Bei der Auslegung für die beiden Beispiele ist von der Positionierzeit von einer Sekunde eine Zehntelsekunde abgezogen worden. Je nach Steifigkeit des Regelsystems dauert es eine Zeit, bis sich der Antrieb und die Last auf die genaue Position ausgerichtet haben (Beruhigungszeit). Der Regler des Ansteuergerätes darf für eine genaue Positionierung nicht am "Anschlag" fahren. Für einen sauberen Bewegungsablauf sollte das maximale Drehmoment des Antriebssystems nur bis zu 90% ausgenützt werden.

 

Thermische Auslegung, Überlastung

Grundlage für die thermische Auslegung ist die Annahme, dass sich der Motor nur durch das Drehmoment erwärmt. Die Verluste im Motor sind proportional zum Quadrat des Drehmoments. Ein Betrieb mit dem halbem Drehmoment verursacht nur einen Viertel der Motorverluste, das doppelte Drehmoment die 4-fachen. Bei der Definition der Betriebsart S6 ist die Zeitdauer auf 10 Minuten festgelegt. Bei Motoren ab Baugrösse 73 (150 mm Durchmesser) ist diese Zeitkonstante ausreichend.

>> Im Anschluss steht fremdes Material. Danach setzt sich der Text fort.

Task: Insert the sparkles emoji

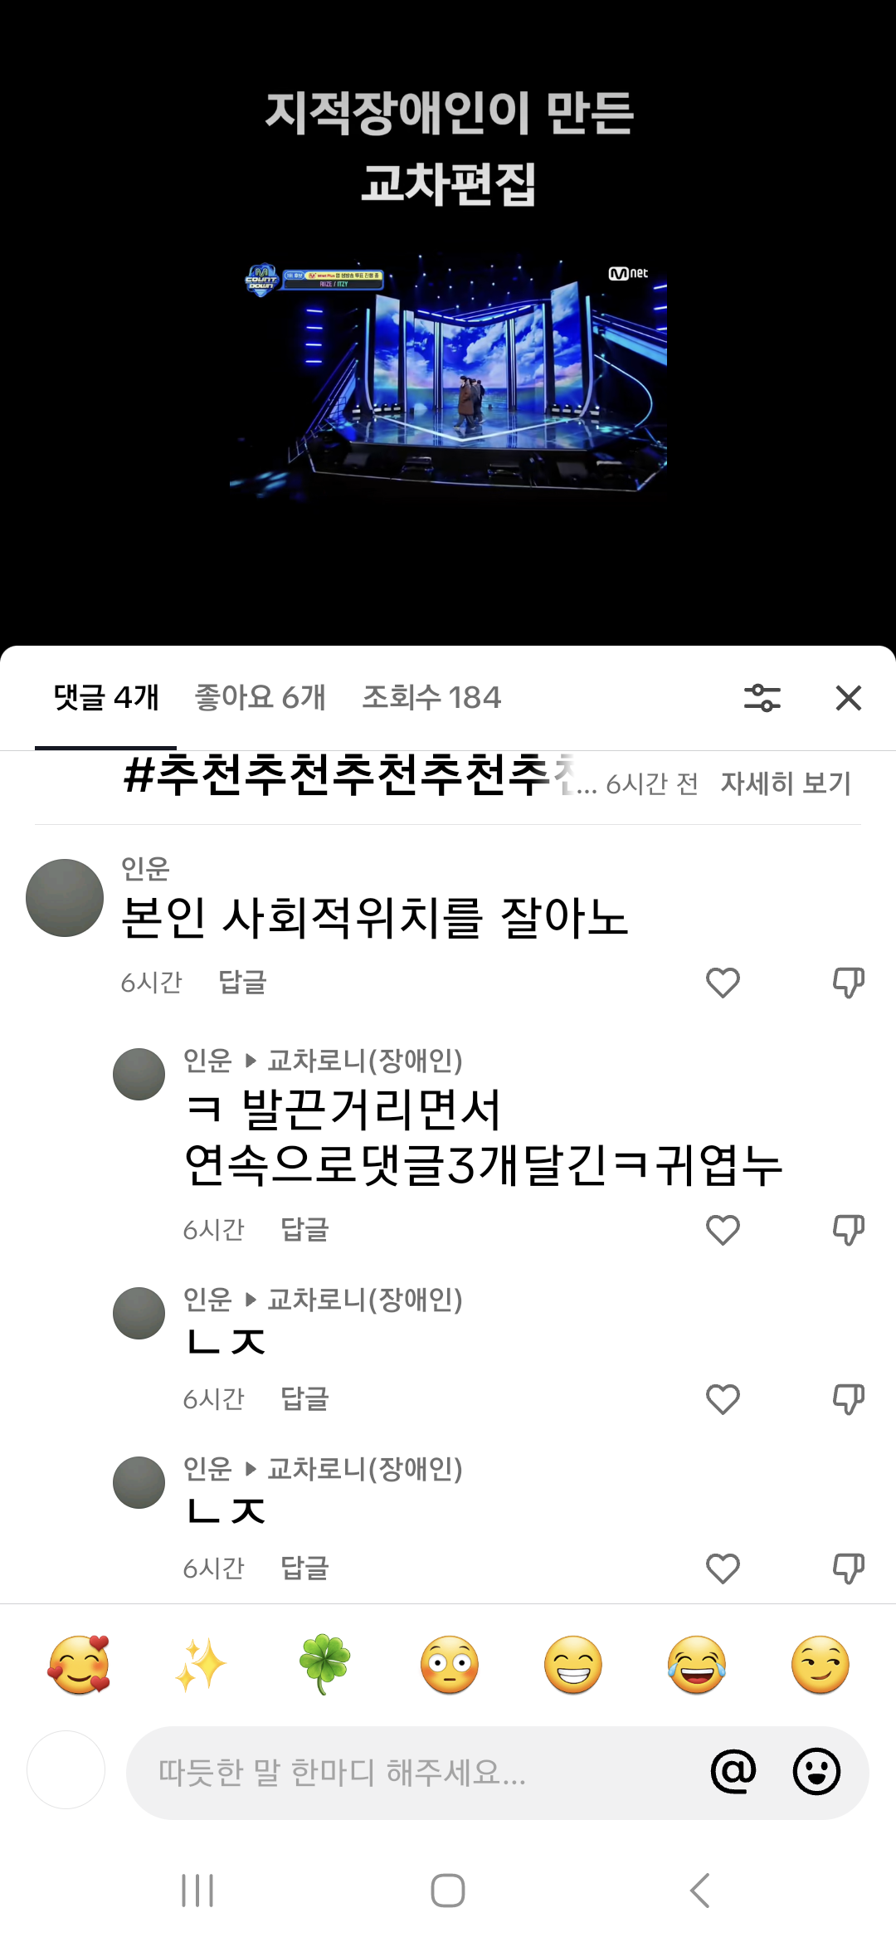Action: [x=201, y=1665]
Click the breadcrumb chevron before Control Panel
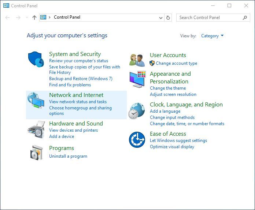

Die Betriebsart S6/60 beschreibt zum Beispiel eine Überlastung des Antriebes um 30% während 6 Minuten. In den übrigen 4 Minuten ist der Antrieb unbelastet (im Leerlauf).

Wenn sich ein Motor dauernd über die zulässige Temperatur erwärmt, reduziert sich seine Lebensdauer (die Wicklungslebensdauer ist ca. 100000 Stunden). Wenn besonders hohe Leistungen nur ausnahmsweise benötigt werden (zum Beispiel: Ventilator mit einer Betriebsart "Sturmlüftung" im Brandfall), kann es sich durchaus lohnen, einen 2. Motor zu installieren, welcher nur bei Bedarf eingeschaltet wird.

 

Antriebe dürfen kurzzeitig überlastet werden

 

 

Die meisten Antriebssysteme mit elektronischen Steuergeräten können den Motor auch bremsen. Bei Phasenanschnittgeräten für Gleichstromantriebe und bei einigen grösseren Frequenzumrichtern wird die Bremsenergie ins Netz zurückgespiesen. Bei Achsmodulen mit einem gemeinsamen Spannungszwischenkreis kann die Bremsenergie von den anderen Antrieben genutzt werden. In den anderen Fällen wir die Bremsenergie in einem Ballastwiderstand verheizt. Die Bremswiderstände sind meistens so dimensioniert, dass sie dauernd etwa 10 bis 20% der Nennleistung und kurzzeitig die maximale Leistung des Antriebssystems aufnehmen können. Die Bremswiderstände sollten ausserhalb des Schaltschrankes installiert werden.

 

Zusammenfassung

Grundlage der guten Dimensionierung ist das Kennen der Anforderungen, welche die Maschine an den Antrieb stellt. Ein Antrieb braucht nicht überdimensioniert zu werden, denn er kann seine Nennleistung dauernd abgeben. Bei komplexeren Antriebsaufgaben helfen Auslegungsprogramme wenig, denn die Berechnung macht den kleineren Teil der Arbeit aus. Die Auswahl der passenden Antriebskomponenten braucht die meiste Zeit. Bei einer guten Auslegung ist es wichtig, dass nach der Wahl bis auf den Prozess zurückgerechnet wird. Zur Kontrolle sollte über das Drehmoment und zusätzlich über die Leistung/Energie gerechnet werden. So kann vermieden werden, dass zum Beispiel für eine Aufgabenstellung, welche maximal 270 Watt Leistung erfordert, ein 5 Nm Motor mit 3000 U/min Nenndrehzahl und ein Verstärker mit 2-facher Überlastbarkeit (maximal 3 kW) eingesetzt wird.